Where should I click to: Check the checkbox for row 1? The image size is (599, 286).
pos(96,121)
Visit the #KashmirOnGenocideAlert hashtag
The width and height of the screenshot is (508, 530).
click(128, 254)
---*---
• _What the exercise asks_
Reproduce the listing above line for line, changing nothing.

• _Final result_
Where should I click to: Check the checkbox for row 1? The image size is (599, 286).
pos(96,121)
Visit the #KashmirOnGenocideAlert hashtag
The width and height of the screenshot is (508, 530).
click(128, 254)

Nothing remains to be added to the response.